Data items

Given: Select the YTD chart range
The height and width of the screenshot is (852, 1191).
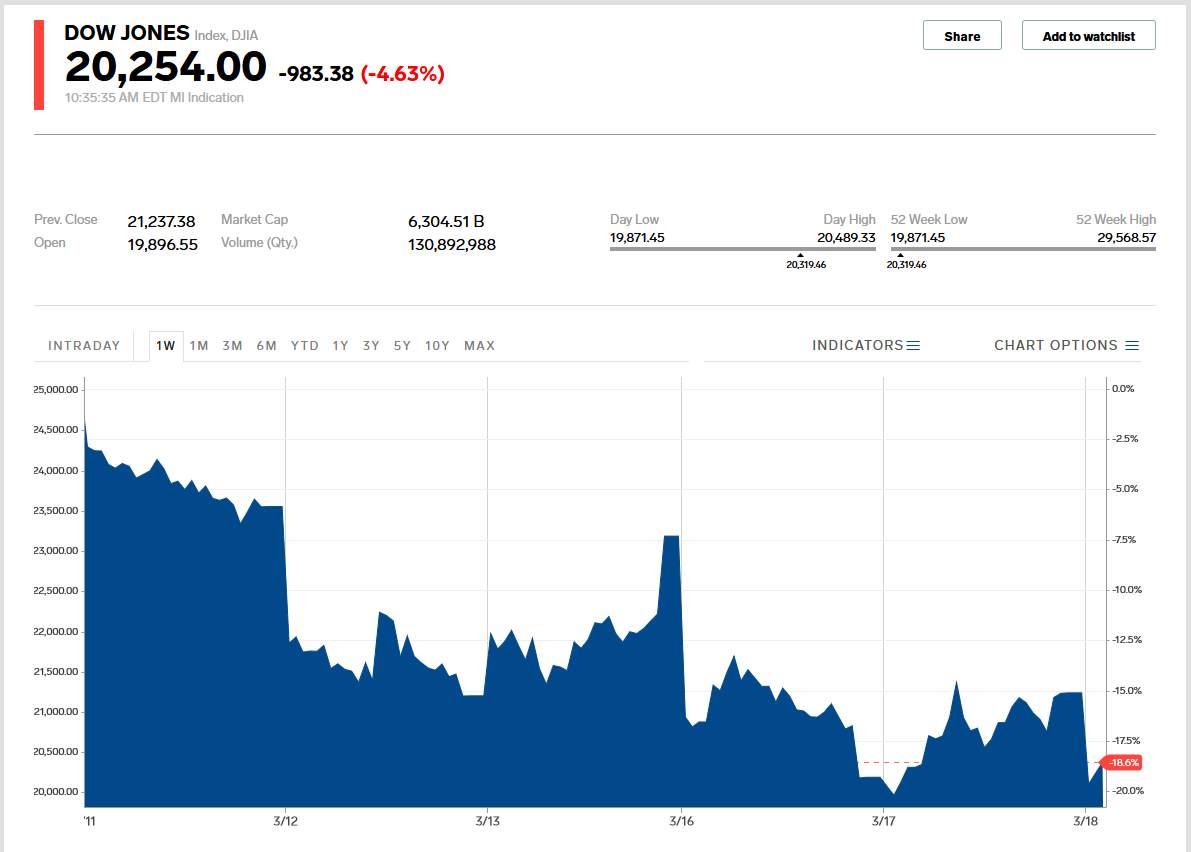Looking at the screenshot, I should (305, 346).
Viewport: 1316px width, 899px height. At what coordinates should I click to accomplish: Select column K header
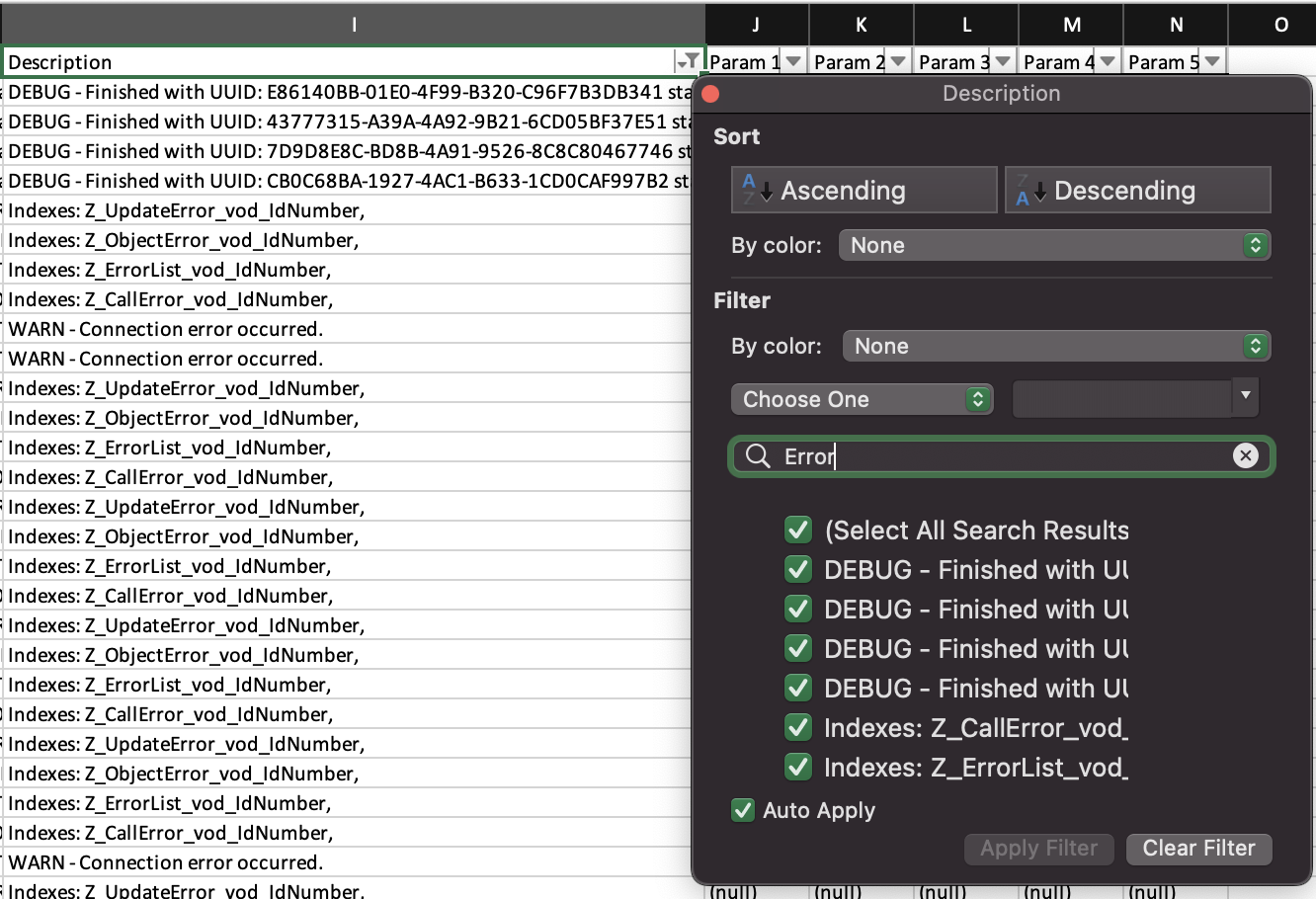coord(861,25)
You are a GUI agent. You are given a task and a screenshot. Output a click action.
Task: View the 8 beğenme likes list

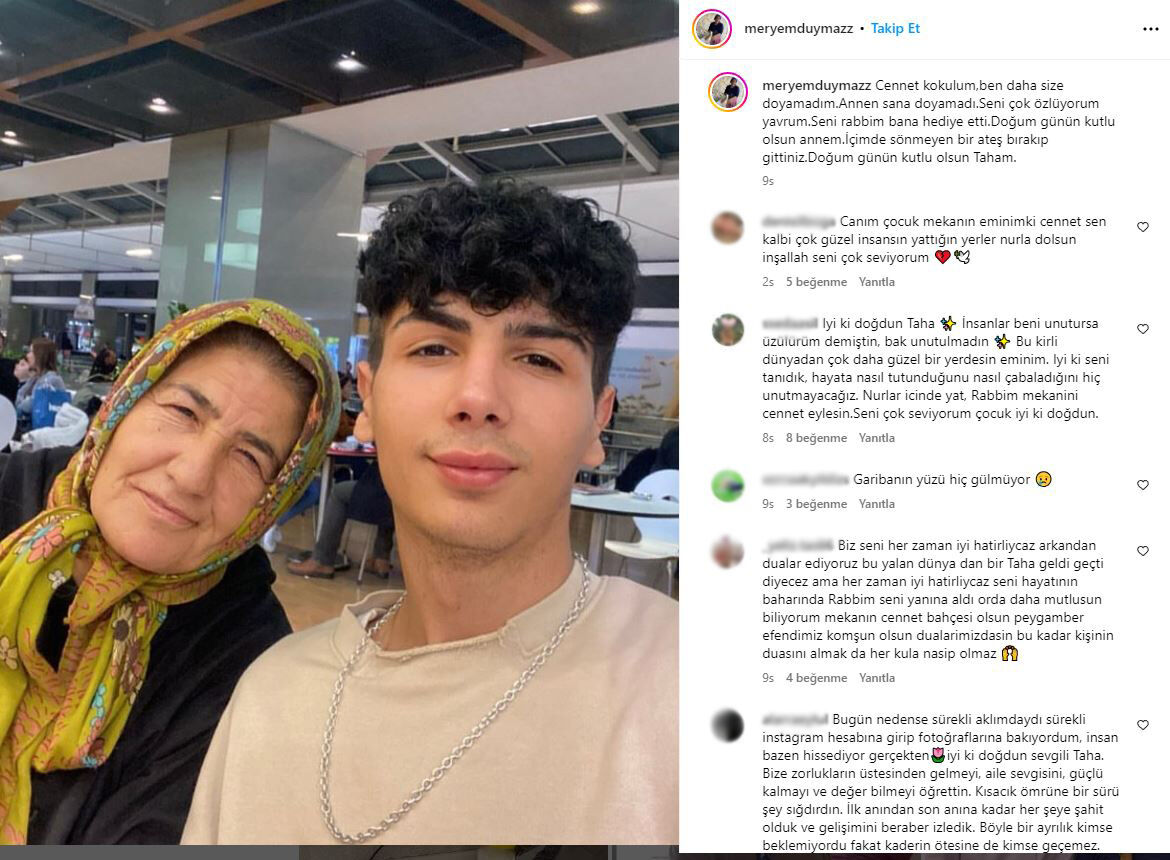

Problem description: Would you copy out the data exactly, leaving every picture out?

Solution for this problem:
Given: Select the YTD chart range
The height and width of the screenshot is (852, 1191).
Looking at the screenshot, I should (305, 346).
Viewport: 1316px width, 899px height. At what coordinates should I click to accomplish: Select column K header
coord(861,25)
You are a GUI agent. You are given a task and a screenshot. Output a click action.
Task: View the 8 beğenme likes list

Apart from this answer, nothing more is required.